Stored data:
↓↓↓

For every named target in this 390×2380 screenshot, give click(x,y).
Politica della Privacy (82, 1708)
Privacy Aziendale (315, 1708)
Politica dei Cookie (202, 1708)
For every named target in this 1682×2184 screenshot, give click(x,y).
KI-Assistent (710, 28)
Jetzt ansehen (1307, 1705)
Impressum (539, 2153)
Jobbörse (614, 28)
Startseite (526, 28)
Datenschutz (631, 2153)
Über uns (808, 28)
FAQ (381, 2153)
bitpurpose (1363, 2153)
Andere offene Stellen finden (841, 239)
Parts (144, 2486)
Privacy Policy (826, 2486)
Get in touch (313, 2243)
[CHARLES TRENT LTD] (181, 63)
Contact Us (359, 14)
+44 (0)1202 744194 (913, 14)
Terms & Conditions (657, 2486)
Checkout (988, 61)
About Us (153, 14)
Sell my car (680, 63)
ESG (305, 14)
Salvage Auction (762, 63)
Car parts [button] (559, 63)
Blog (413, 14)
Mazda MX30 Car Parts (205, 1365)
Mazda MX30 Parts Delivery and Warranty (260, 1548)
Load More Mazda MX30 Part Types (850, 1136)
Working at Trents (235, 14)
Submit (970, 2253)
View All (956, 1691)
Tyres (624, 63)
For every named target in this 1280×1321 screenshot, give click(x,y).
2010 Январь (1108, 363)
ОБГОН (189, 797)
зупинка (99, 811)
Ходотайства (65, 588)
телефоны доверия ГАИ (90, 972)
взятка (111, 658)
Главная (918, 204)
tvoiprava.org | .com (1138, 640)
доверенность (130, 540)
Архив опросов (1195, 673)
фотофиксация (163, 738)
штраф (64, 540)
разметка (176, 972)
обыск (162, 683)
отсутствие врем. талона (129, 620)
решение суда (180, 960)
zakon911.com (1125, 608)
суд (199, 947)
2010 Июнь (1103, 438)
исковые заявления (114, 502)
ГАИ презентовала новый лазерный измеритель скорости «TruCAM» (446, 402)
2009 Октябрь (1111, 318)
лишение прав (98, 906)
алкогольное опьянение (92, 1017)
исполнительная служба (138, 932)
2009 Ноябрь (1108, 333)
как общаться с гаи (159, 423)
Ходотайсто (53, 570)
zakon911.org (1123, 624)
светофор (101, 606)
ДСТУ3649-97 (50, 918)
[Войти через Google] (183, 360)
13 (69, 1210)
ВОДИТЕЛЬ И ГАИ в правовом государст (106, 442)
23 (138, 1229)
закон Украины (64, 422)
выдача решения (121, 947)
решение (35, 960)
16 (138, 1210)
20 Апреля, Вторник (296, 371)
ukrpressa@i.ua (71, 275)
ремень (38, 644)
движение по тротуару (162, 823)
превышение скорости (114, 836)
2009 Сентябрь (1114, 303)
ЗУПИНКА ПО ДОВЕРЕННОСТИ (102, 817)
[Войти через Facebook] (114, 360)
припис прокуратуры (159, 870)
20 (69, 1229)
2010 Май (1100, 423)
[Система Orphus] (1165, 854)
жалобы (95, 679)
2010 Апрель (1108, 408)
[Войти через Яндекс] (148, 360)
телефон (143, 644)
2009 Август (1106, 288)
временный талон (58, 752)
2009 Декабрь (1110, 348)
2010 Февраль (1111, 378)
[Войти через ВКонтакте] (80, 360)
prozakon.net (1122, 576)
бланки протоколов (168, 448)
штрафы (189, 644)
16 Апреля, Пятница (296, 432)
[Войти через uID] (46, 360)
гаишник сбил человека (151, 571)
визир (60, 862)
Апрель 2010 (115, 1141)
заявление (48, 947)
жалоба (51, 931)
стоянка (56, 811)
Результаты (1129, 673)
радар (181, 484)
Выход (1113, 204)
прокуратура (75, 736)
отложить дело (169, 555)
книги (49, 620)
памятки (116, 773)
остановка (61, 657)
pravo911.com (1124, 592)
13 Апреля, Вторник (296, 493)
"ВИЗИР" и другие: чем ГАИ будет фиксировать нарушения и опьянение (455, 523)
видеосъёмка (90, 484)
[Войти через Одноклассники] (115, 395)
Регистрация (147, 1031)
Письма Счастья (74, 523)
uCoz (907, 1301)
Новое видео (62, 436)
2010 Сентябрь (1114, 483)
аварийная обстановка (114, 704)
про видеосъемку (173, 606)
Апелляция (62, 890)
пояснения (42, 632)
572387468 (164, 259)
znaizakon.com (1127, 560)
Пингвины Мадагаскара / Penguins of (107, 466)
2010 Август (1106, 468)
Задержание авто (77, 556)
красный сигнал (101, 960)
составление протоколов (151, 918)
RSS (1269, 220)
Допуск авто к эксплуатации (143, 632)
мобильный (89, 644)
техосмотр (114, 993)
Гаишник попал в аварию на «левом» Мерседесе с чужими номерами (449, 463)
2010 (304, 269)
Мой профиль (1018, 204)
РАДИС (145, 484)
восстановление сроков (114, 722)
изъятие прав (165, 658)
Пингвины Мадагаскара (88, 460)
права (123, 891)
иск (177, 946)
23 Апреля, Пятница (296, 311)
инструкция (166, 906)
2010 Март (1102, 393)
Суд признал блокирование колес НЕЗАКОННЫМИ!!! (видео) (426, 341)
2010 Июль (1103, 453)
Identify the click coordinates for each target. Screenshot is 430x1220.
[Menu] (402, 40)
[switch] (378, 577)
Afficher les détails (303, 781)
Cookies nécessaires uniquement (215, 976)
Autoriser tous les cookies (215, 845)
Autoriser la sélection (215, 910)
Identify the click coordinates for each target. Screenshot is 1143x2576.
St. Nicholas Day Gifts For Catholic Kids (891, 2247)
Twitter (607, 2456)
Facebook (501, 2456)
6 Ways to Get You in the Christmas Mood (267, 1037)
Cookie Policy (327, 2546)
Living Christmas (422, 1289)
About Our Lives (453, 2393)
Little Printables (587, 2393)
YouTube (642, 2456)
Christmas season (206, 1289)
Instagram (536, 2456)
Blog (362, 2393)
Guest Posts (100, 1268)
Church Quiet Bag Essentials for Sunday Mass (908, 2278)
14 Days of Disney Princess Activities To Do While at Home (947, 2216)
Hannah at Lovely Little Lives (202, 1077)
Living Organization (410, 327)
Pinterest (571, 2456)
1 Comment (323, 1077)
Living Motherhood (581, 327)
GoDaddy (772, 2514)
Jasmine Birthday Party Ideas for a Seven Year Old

↑↑↑

» TRY IT
The lines to copy run from the start of the records above through the line holding "Datenschutz (631, 2153)"; give them exactly, both ends included, and nothing else.

» RESPONSE TO THE TASK
For every named target in this 390×2380 screenshot, give click(x,y).
Politica della Privacy (82, 1708)
Privacy Aziendale (315, 1708)
Politica dei Cookie (202, 1708)
For every named target in this 1682×2184 screenshot, give click(x,y).
KI-Assistent (710, 28)
Jetzt ansehen (1307, 1705)
Impressum (539, 2153)
Jobbörse (614, 28)
Startseite (526, 28)
Datenschutz (631, 2153)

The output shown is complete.